The sum-and-product method he's referring to is this:

If we have a quadratic x^{2} + bx + c, and we can find two numbers (let's call them m and n) that add to b and multiply to c, then the quadratic factors into (x + m)(x + n). Here's an example:

Factor x^{2} + 13x + 36.

In order to factor this, I look for two numbers that add to 13, and multiply to 36. Can you find them? I usually start by asking, "What are two numbers that multiply to 36?" The first pair I think of is 6 x 6. But 6 + 6 isn't 13, so that doesn't work.

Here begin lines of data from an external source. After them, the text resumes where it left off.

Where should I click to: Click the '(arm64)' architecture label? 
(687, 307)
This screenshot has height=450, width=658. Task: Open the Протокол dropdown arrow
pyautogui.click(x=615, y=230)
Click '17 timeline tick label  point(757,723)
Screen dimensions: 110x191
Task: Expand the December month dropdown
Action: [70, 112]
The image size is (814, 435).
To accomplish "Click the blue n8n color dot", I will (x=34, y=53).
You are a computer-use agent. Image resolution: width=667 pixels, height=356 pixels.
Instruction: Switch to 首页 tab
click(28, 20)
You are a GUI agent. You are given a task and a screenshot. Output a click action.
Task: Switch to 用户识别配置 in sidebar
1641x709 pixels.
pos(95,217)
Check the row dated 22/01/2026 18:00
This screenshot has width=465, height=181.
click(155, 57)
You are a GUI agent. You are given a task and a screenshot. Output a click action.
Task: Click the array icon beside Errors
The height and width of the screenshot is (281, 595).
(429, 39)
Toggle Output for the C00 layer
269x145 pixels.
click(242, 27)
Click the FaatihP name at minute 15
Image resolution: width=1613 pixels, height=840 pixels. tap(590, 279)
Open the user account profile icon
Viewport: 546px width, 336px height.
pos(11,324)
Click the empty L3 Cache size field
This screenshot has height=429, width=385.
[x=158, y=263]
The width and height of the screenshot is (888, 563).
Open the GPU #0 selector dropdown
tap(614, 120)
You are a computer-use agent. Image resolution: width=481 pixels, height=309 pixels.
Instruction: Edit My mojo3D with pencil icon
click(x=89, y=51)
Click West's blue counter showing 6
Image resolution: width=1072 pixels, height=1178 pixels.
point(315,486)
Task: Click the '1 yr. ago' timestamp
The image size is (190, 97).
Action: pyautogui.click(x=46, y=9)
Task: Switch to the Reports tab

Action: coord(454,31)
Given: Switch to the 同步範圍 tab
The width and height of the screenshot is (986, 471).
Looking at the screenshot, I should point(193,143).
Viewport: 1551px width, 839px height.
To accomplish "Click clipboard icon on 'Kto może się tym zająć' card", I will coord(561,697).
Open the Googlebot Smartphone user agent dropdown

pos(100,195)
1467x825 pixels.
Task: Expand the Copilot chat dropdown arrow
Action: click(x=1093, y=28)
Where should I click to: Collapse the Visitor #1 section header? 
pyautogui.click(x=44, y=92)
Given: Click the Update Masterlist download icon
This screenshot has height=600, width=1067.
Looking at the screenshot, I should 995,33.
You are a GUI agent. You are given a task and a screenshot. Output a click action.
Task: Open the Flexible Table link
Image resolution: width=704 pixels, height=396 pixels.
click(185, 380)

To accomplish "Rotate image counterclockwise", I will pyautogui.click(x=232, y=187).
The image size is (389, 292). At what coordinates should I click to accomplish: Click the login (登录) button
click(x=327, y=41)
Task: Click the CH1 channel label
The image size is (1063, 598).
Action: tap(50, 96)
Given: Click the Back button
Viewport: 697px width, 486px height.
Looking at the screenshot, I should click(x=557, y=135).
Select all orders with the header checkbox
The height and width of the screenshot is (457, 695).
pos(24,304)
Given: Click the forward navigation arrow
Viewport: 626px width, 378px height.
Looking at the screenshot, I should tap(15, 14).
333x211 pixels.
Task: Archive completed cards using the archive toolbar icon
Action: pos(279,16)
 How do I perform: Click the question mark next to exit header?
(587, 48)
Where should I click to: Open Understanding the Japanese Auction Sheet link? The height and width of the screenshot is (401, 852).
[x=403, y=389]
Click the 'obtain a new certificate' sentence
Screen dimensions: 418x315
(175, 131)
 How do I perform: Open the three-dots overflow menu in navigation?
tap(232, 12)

Next I think of 9 x 4. Aha! 9 + 4 is 13. So, since 9 x 4 = 36 and 9 x 4 = 13, I conclude that:

x^{2} + 13x + 36 = (x + 4)(x + 9).

Okay, so now the question is, what if the quadratic factors with complex numbers? Is there a nice way of doing this factoring rule?

Let's start with an example:

x^{2} - 4x + 5

If I knew that the factorization of this resulted in complex numbers, I would remember another rule, that complex roots come in pairs: if one root is a + bi, then the other is a - bi.

So, we look for two numbers such that:

(a + bi) + (a - bi) = -4

(a + bi)(a - bi) = 5

Simplifying these gives:

2a = -4, or a = -2

a^{2} + b^{2} = 5

4 + b^{2} = 5

b^{2} = 1

b = ^{+}/_{-} 1

Therefore, this factors as follows:

x^{2} - 4x + 5 = (x - 2 - i)(x - 2 + i) Multiply this out, and sure enough, it's true.

Let's try generalizing this a bit. Suppose the quadratic was x^{2} + mx + n, and we wanted to find complex roots with the sum and product method.

(a + bi) + (a - bi) = m

(a + bi)(a - bi) = n

2a = m

a^{2} + b^{2 }= n

a = m/2

m^{2}/4 + b^{2} = n

b = SQR(n - m^{2}/4)

So let's take another example, and put our rule into practice.

x^{2} + 6x + 13

a is half of 6, or 3.

b is SQR{13 - 6^{2}/4) = SQR{13 - 9} = 2.

Therefore x^{2} + 6x + 13 = (x +3 + 2i)(x + 3 - 2i).

This isn't too bad, but it presumes that the leading coefficient of the quadratic is 1; things might get a bit dicier if it wasn't. And, of course, if you're paying close attention, the result we obtain is actually just a slightly re-arranged version of the quadratic formula as it would appear in the special case of the leading coefficient being one!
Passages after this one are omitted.